I spent rather longer this afternoon (after a three hour lecture) finishing off a jigsaw puzzle in the college library. As a puzzle, it has taunted students for a while now – it has been quite a challenge. I think working through the puzzle was somehow therapeutic though… I have been thinking a lot about the nature of my own call to ministry – how do I recognise God’s leading in my life?

I thought about the challenge of finding the “right fit” for a piece. There are many places that a particular jigsaw piece could be made to fit. Sure, it might jiggle a bit, but it fits, right? There’s nothing quite like the snugness and satisfaction of the right fit. Persisting with something that doesn’t fit will only make make things more difficult as you move onto the next piece.

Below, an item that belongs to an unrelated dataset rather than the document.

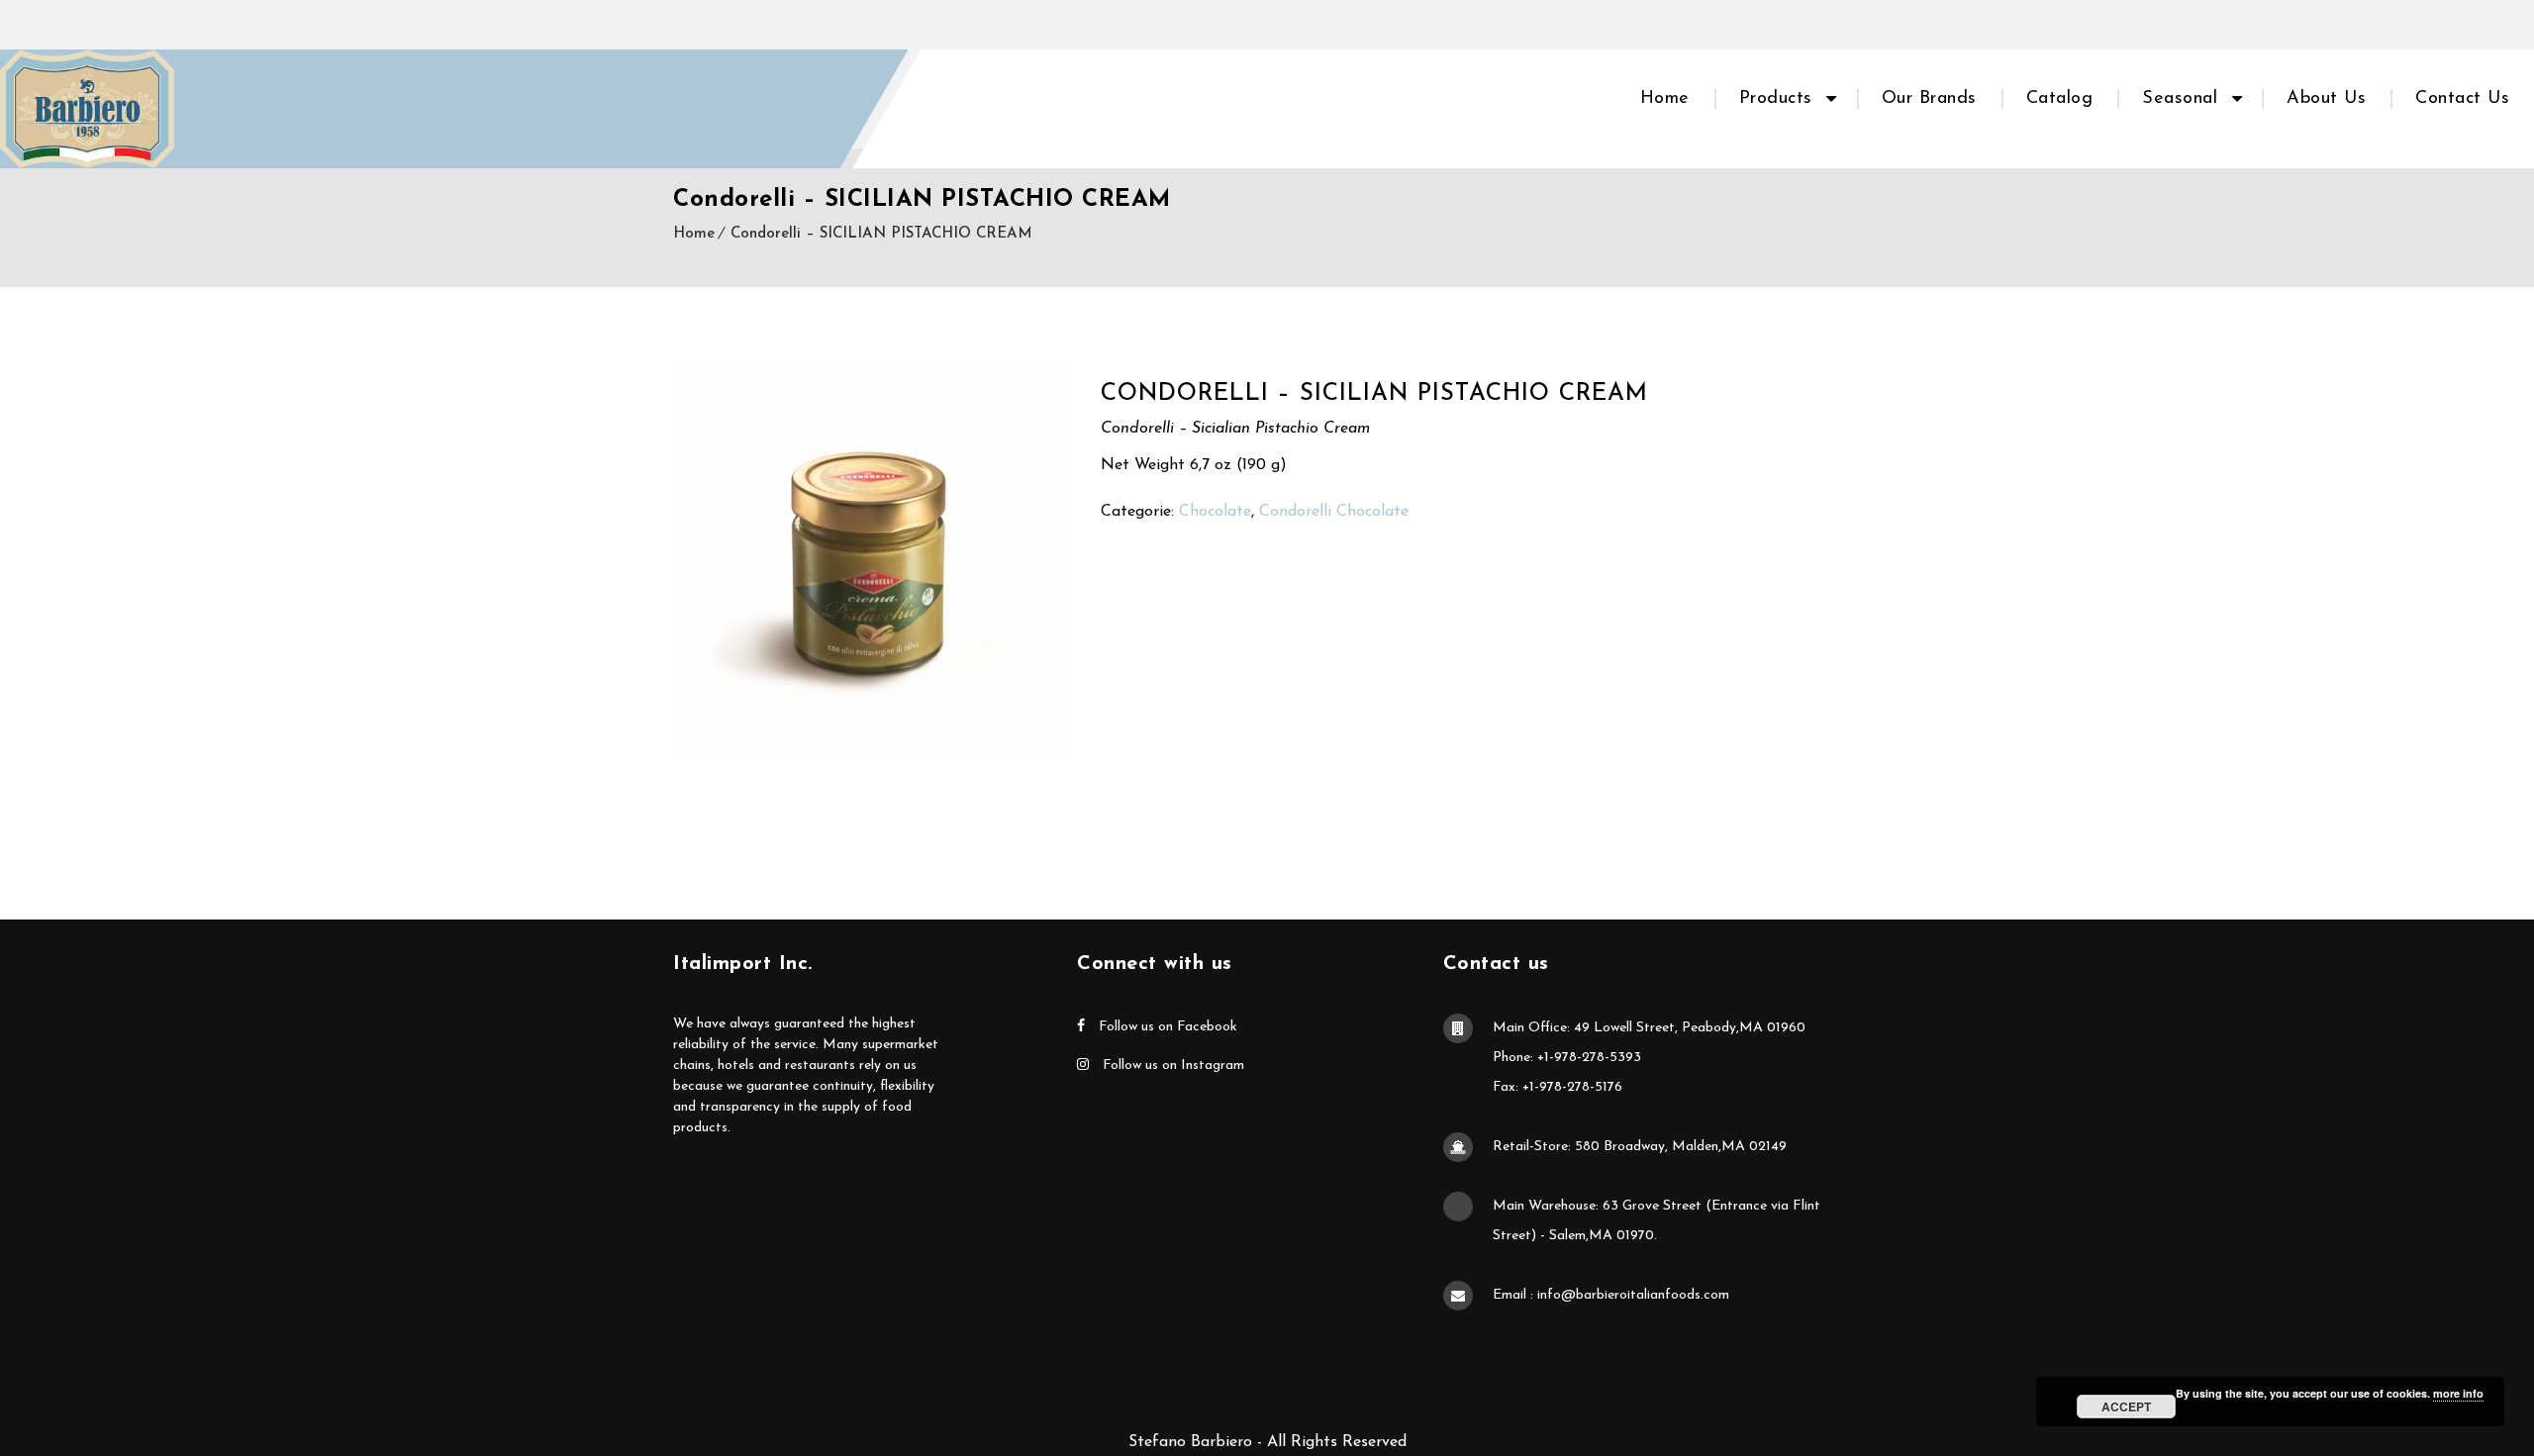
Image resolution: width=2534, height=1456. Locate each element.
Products (1775, 99)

Finding the right fit sometimes comes as a surprise. It’s not always the piece that you thought would fit there. But as the fit happens, it is an immense “aha” moment and the picture becomes more clear.

Knowing the difference between a right fit and a wrong fit means trusting the quality of the puzzle.

Making some key finds unlocks some other pieces to be placed with confidence.

Sometime you make quick successive moves. Other times nothing seems to fit. Have patience. Keep trying and looking. If necessary, just work successively through all the options. Sometimes it’s much more about persistence than some imagination of personal brilliance.

Sometimes you encounter serious doubt that all the pieces are present. Trust the process.

Sometimes there is nobody present to cheer you on when you place your final piece. Appreciate the feeling of personal satisfaction. But not too much… many other people also did good work in getting this puzzle completed. Placing the final piece is really no more important than placing the twenty-seventh piece.

Genius from a genius

Have not (yet) had a particularly productive day. But I have had my spirit enlarged by this quote from Albert Einstein:

There are only two ways to live your life. One is as though nothing is a miracle. The other is as though everything is a miracle. 

But without deeper reflection one knows from daily life that one exists for other people; first of all for those upon whose smiles and well-being our own happiness is wholly dependent, and then for the many, unknown to us, to whose destinies we are bound by the ties of sympathy. 

A hundred times every day I remind myself that my inner and outer life are based on the labors of other men, living and dead, and that I must exert myself in order to give in the same measure as I have received and am still receiving. 

A human being is part of a whole, called by us the “Universe,” a part limited in time and space. He experiences himself, his thoughts and feelings, as something separated from the rest -a kind of optical delusion of his consciousness. This delusion is a kind of prison for us, restricting us to our personal desires and to affection for a few persons nearest us. 

Our task must be to free ourselves from this prison by widening our circles of compassion to embrace all living creatures and the whole of nature in its beauty. 

Only a life lived for others is worth living. 

Now, where do essays fit into that description?